**What you should do**
In the passage about Mom below, list every quality that the sentence starting "Mom was loving" gives her.

**Passage provided**
She showed us how to live a Godly life not only by being involved in church, but through her everyday actions; her arms and heart were always open for everyone — friends, family and strangers alike. We were blessed that she was a Stay at Home Mom and was able to be at all of our activities and involved in our lives. She taught us by example, through watching her we learned responsibility, love, discipline, determination and more; all the skills we would need so that we would someday be the kind of Mom to our children, that she was to us. To this day, I still want to be just like her.
Mom was loving, gentle, kind, influential, hard working, and inspiring. She is why I am the woman I’ve become.

Little did we know that a day would come where the tables would be turned and we would be taking care of her.

Our lives changed on April 21, 2009. At the age of 54 my mom received that phone call that will never be forgotten; “Your results came back and you have cancer.

We had no idea how extremely and completely those words would affect our lives.   From that day forward everything seemed to be happening as if we were living in a movie — with lots of pauses, stops, rewinds and fast forwards.

It never crossed my mind that I would be bathing my Mom or cooking for my Mom because she was battling breast cancer.

**Given data**
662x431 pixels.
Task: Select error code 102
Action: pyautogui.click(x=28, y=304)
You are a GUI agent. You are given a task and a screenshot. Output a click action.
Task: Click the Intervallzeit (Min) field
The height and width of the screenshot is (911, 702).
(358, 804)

...

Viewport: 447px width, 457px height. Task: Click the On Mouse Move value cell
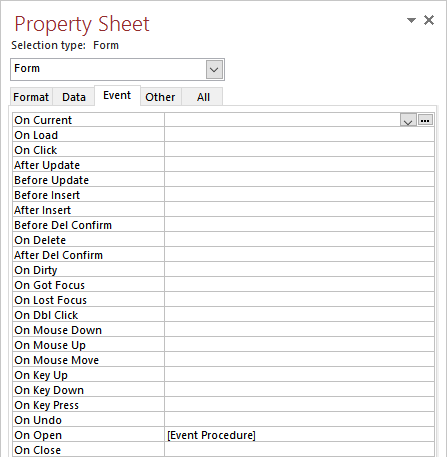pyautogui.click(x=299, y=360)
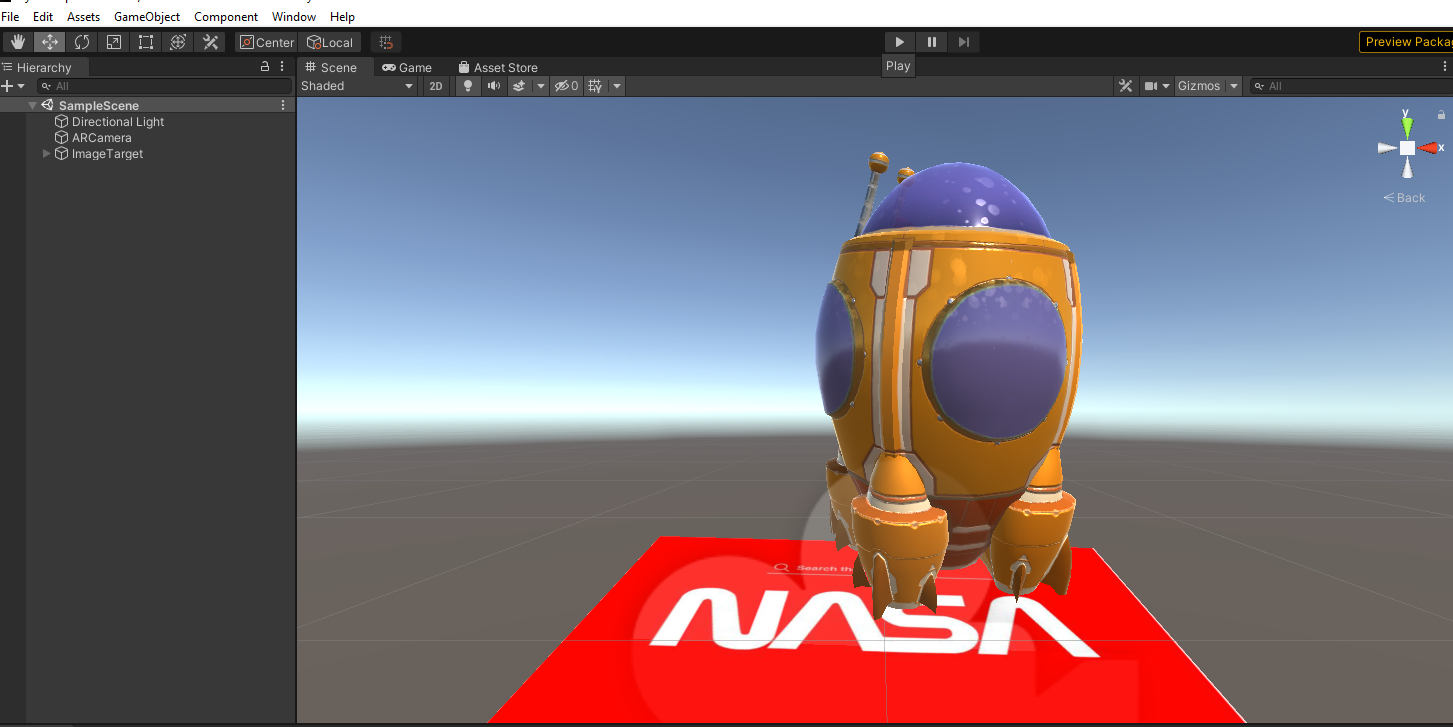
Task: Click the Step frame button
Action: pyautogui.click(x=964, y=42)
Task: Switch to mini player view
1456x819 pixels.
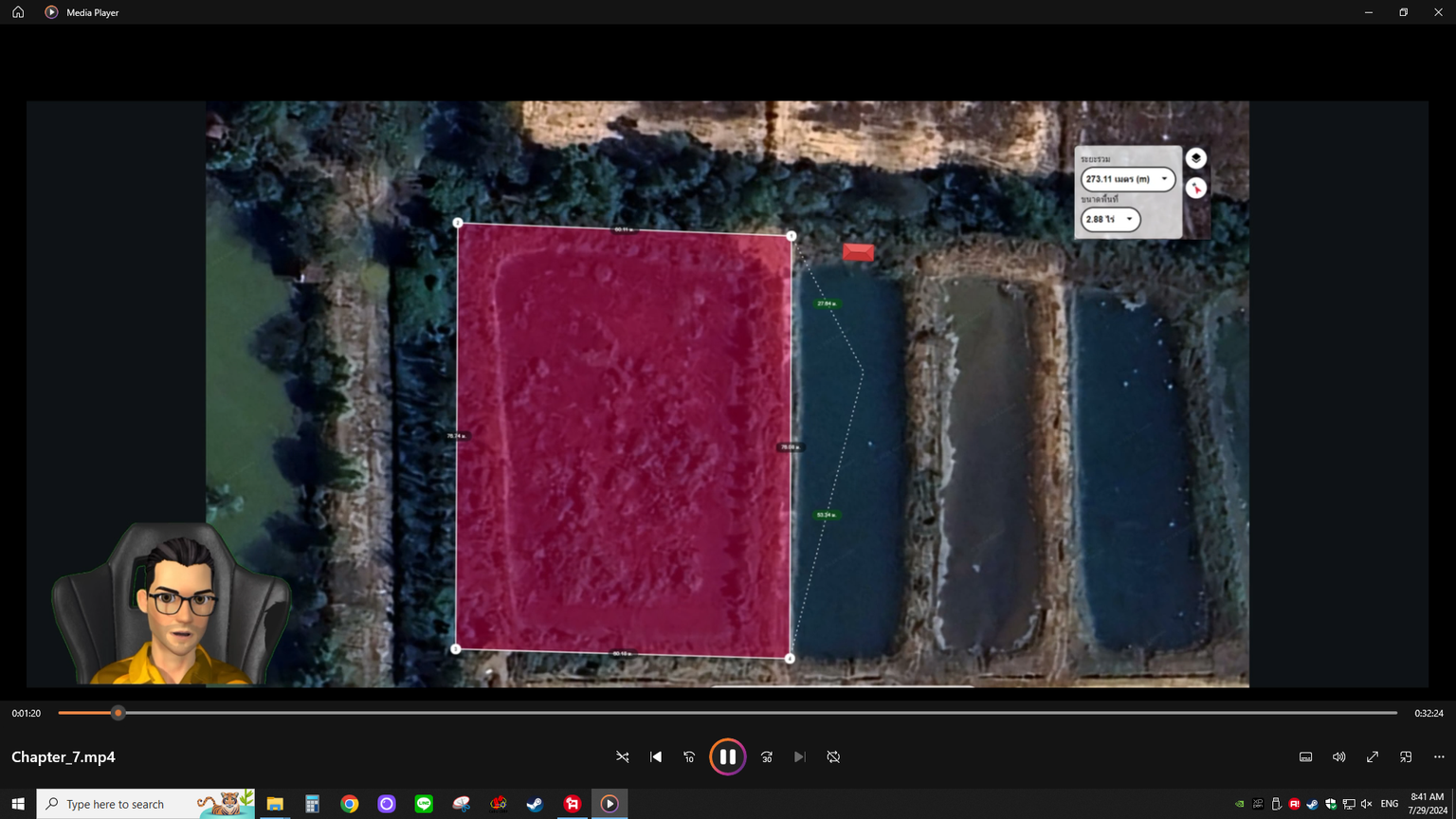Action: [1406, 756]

**Written answer**
loving, gentle, kind, influential, hard working, inspiring